Hacker Newsnew | past | comments | ask | show | jobs | submitlogin
Preventing Tracking Prevention Tracking (webkit.org)
212 points by om2 on Dec 10, 2019 | hide | past | favorite | 74 comments


Some of the people I've talked with over the years study things like nuclear weapons arms control or cyberwarfare. The most paranoid of the bunch have resorted to having Virtual Private Servers screen shot websites with headless browsers once it loads and pipe it back to their research machine. I can't remember if it's a table of PNGs or just one big one, but either way it's sent back over a SSH tunnel and when you click the server knows what you're trying to click on and preforms the action for you, and will randomly forward the click to a new VPS.

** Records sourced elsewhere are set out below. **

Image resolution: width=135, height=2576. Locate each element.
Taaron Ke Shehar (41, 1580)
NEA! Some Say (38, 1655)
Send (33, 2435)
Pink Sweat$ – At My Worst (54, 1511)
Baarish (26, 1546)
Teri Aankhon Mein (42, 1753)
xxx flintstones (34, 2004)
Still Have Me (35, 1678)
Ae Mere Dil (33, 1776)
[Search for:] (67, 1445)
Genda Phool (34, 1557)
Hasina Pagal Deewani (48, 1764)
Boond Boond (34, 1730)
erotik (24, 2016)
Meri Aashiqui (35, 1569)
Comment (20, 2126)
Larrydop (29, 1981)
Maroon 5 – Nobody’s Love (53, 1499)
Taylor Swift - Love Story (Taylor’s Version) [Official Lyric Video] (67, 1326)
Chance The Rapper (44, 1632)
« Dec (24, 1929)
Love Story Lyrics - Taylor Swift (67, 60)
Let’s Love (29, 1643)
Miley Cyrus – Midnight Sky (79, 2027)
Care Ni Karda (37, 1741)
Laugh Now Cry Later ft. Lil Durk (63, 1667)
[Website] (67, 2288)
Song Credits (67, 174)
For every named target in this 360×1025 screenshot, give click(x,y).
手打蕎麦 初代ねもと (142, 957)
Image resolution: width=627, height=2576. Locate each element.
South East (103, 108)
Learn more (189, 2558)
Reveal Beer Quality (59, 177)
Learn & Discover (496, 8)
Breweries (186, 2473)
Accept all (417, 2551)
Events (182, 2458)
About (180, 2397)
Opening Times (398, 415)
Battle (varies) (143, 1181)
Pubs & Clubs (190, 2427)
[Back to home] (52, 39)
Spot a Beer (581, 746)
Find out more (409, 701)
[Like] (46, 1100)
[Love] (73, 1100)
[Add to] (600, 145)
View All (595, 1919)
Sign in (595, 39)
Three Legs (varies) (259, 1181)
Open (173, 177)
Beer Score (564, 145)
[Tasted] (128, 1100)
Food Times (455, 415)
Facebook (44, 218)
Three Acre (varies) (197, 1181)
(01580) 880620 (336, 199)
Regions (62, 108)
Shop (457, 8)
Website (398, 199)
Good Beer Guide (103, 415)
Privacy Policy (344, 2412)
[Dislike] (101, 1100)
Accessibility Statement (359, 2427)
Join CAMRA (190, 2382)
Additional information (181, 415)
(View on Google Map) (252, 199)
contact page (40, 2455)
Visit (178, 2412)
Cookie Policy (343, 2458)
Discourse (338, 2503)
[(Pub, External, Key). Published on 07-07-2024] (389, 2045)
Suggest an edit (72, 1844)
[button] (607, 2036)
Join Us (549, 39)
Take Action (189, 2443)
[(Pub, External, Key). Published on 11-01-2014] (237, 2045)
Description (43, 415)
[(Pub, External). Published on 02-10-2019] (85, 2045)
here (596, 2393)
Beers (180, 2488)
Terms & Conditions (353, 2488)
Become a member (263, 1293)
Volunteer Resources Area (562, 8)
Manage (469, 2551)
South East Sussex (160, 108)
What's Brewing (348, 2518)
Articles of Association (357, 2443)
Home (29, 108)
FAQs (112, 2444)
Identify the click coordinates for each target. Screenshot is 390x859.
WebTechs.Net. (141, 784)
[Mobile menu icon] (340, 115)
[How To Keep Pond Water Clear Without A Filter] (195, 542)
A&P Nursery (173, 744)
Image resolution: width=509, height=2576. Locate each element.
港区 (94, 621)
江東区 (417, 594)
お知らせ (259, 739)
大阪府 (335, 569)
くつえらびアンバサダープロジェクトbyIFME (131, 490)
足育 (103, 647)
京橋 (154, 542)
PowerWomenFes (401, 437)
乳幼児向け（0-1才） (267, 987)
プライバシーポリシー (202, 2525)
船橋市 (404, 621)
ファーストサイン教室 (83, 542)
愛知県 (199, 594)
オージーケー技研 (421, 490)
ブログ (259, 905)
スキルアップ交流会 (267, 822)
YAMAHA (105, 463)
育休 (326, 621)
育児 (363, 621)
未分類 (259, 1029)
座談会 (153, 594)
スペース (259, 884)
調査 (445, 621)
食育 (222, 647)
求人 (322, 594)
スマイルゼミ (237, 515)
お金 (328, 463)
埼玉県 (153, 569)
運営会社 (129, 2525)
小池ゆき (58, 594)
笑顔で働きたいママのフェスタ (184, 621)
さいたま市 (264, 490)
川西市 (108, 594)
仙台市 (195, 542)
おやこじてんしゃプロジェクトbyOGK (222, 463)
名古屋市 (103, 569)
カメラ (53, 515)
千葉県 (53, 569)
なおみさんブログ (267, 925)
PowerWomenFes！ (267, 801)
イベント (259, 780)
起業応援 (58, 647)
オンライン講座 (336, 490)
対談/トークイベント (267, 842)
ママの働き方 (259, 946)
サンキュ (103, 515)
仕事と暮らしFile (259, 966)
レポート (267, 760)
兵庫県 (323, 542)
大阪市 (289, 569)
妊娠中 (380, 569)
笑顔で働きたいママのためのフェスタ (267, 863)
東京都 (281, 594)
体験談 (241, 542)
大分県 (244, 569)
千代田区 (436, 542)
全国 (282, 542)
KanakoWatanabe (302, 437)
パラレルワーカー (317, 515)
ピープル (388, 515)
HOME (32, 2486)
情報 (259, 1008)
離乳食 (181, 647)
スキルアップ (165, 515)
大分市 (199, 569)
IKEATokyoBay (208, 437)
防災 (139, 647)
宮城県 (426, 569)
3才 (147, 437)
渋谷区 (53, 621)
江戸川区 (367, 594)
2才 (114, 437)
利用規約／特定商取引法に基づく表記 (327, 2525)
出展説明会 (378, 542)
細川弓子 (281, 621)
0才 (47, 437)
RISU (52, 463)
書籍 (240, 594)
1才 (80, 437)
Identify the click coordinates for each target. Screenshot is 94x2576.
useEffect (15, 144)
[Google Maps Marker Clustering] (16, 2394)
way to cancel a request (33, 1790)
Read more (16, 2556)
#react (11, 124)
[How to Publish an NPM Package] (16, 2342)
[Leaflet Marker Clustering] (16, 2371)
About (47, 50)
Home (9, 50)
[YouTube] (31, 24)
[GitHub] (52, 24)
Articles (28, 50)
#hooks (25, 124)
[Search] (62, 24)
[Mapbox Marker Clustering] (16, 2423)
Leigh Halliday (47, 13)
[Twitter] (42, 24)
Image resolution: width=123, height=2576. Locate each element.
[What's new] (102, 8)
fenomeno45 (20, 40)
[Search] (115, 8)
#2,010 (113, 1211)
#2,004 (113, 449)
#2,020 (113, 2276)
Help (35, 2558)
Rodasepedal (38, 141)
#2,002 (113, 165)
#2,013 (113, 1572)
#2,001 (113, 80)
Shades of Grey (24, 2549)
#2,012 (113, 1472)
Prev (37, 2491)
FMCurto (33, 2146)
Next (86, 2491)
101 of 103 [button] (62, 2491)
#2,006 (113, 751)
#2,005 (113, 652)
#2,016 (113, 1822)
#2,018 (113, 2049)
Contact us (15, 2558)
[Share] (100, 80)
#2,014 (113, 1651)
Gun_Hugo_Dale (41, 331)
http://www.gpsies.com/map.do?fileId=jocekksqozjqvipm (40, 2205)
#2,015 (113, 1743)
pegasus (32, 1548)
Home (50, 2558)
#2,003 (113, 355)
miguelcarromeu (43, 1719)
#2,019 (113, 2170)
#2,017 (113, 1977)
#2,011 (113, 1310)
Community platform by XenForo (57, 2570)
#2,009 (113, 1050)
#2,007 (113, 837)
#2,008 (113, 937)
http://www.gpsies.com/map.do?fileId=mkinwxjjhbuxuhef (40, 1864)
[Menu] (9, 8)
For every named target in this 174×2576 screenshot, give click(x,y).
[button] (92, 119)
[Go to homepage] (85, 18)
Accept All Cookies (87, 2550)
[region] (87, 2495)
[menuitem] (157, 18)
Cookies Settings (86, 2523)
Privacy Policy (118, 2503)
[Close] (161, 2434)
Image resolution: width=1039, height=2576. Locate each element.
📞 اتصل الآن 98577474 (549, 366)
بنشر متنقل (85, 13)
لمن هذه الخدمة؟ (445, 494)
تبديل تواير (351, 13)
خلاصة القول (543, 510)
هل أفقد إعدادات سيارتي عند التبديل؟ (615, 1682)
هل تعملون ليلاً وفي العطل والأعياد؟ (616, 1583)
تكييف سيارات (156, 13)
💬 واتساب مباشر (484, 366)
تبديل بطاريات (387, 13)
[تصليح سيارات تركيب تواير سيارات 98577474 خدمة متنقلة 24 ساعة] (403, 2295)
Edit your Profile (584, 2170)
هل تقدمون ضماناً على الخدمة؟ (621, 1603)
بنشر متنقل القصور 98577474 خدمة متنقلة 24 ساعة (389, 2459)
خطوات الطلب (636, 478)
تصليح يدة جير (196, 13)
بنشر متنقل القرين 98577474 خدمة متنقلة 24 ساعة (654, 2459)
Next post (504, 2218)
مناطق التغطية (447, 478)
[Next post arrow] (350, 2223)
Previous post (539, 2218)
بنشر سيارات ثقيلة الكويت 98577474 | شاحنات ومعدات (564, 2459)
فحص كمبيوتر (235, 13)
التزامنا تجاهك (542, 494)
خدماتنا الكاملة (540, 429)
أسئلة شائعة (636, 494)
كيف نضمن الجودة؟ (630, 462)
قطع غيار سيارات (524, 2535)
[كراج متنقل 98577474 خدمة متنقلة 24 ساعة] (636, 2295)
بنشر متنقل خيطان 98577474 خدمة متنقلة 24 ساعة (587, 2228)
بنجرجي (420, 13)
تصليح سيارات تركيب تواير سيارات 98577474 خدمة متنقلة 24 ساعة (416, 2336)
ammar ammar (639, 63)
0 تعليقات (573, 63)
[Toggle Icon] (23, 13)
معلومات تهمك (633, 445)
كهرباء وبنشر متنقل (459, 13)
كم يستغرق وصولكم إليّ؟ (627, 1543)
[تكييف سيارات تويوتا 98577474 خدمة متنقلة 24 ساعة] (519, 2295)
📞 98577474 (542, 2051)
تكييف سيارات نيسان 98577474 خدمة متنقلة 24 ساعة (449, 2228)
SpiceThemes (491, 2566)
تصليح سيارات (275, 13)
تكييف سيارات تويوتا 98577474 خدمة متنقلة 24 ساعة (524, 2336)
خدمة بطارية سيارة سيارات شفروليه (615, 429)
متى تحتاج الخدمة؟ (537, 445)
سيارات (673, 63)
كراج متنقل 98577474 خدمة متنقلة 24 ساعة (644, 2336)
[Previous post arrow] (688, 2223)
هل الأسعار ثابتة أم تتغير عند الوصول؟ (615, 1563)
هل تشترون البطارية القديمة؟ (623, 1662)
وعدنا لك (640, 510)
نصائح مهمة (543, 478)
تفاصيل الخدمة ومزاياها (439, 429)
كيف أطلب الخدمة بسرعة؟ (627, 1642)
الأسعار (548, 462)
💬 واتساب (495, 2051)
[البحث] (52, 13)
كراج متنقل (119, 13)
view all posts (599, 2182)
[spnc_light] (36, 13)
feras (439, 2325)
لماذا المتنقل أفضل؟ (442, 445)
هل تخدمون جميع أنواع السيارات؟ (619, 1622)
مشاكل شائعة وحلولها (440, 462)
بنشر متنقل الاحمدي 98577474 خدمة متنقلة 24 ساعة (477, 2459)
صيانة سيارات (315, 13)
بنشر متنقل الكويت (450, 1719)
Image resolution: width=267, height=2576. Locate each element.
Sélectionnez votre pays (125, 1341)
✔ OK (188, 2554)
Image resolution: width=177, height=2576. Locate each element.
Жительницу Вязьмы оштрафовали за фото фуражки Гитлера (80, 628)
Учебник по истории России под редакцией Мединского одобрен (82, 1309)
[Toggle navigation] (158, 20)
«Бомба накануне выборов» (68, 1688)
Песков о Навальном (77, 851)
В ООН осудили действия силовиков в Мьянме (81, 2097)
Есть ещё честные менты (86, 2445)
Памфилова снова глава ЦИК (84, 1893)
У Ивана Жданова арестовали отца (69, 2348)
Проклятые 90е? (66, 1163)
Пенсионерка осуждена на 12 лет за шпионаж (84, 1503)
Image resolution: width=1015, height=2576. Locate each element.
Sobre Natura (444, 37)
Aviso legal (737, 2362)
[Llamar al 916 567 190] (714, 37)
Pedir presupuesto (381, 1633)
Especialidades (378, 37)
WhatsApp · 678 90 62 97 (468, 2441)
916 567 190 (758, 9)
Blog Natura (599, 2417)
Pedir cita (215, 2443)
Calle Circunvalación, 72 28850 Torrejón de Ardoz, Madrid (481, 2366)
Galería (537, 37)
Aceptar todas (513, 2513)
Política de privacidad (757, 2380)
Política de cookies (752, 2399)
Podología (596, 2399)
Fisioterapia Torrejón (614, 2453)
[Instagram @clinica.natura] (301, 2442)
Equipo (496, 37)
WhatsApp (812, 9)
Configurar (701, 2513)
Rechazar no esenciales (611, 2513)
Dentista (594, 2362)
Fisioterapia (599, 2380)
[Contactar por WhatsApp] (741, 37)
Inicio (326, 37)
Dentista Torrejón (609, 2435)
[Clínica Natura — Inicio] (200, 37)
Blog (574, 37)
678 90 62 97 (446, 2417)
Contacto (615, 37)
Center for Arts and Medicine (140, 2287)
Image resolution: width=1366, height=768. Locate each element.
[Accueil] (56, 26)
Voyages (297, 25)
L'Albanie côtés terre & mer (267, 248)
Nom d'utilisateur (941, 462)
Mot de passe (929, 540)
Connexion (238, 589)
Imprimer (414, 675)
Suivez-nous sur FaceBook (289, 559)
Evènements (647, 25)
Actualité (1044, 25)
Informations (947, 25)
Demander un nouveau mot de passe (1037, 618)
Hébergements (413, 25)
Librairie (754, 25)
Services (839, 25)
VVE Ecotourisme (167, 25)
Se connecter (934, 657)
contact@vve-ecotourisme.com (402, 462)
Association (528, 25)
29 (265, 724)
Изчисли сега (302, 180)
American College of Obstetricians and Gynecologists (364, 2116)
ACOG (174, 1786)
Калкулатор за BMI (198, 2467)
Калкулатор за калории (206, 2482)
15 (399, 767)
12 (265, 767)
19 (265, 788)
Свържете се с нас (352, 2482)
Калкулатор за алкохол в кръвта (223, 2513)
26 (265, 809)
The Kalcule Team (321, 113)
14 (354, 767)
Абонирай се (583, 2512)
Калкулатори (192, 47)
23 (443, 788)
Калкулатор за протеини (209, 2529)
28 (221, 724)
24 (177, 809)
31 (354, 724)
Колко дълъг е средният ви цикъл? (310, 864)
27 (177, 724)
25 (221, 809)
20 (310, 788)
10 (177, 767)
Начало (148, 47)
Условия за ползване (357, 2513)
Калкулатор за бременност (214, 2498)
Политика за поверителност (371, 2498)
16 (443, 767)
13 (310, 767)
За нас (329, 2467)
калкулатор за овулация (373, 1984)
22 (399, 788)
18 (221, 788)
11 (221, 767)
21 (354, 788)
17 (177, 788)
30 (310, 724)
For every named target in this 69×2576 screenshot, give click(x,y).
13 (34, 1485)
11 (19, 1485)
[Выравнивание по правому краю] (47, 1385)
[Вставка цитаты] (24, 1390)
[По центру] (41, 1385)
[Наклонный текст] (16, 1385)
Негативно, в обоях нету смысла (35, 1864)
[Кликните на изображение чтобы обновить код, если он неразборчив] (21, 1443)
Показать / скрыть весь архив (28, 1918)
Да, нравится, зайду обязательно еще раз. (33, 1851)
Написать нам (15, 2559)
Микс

It's not perfect because the IP blocks make it obvious that it comes from DigitalOcean, AWS, etc, but it's sure better than loading untrusted PDFs or JS locally. Still vulnerable to a network attack, though.


Sounds like Stallman

>I generally do not connect to web sites from my own machine, aside from a few sites I have some special relationship with. I usually fetch web pages from other sites by sending mail to a program (see https://git.savannah.gnu.org/git/womb/hacks.git) that fetches them, much like wget, and then mails them back to me. Then I look at them using a web browser, unless it is easy to see the text in the HTML page directly. I usually try lynx first, then a graphical browser if the page needs it

https://stallman.org/stallman-computing.html


How does this stop something as simple as user-unique URLs for each link? A new VPS that fetches a unique URL is trivial to tie to the same user.


open multiple browser sessions for the user, and randomly choose one of them as the 'result' (but still click on all of them, even if the resultant page isn't viewed).

Or, just don't use the website if they do this.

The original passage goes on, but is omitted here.